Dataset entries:

- - - - -

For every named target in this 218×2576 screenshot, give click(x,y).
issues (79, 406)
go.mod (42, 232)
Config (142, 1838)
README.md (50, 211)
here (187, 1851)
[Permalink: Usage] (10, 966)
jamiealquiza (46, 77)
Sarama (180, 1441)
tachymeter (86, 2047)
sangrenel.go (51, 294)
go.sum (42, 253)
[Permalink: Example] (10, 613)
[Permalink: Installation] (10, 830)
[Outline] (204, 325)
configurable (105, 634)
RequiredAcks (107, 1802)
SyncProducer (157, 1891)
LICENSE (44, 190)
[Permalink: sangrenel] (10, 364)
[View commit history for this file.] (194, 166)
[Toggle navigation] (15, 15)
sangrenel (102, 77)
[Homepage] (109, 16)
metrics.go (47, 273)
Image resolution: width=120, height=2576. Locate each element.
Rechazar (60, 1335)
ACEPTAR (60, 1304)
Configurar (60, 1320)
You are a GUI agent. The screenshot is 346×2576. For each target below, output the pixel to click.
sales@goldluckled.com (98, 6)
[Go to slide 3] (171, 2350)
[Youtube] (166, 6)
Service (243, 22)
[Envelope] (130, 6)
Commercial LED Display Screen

- - - - -

**PROBLEM STATEMENT**
If a line in the records contains the word "each", copy it out.

**RESPONSE TO THIS TASK**
Image resolution: width=120, height=2576. Locate each element.
You are a GUI agent. The screenshot is 346×2576. For each target below, output the pixel to click.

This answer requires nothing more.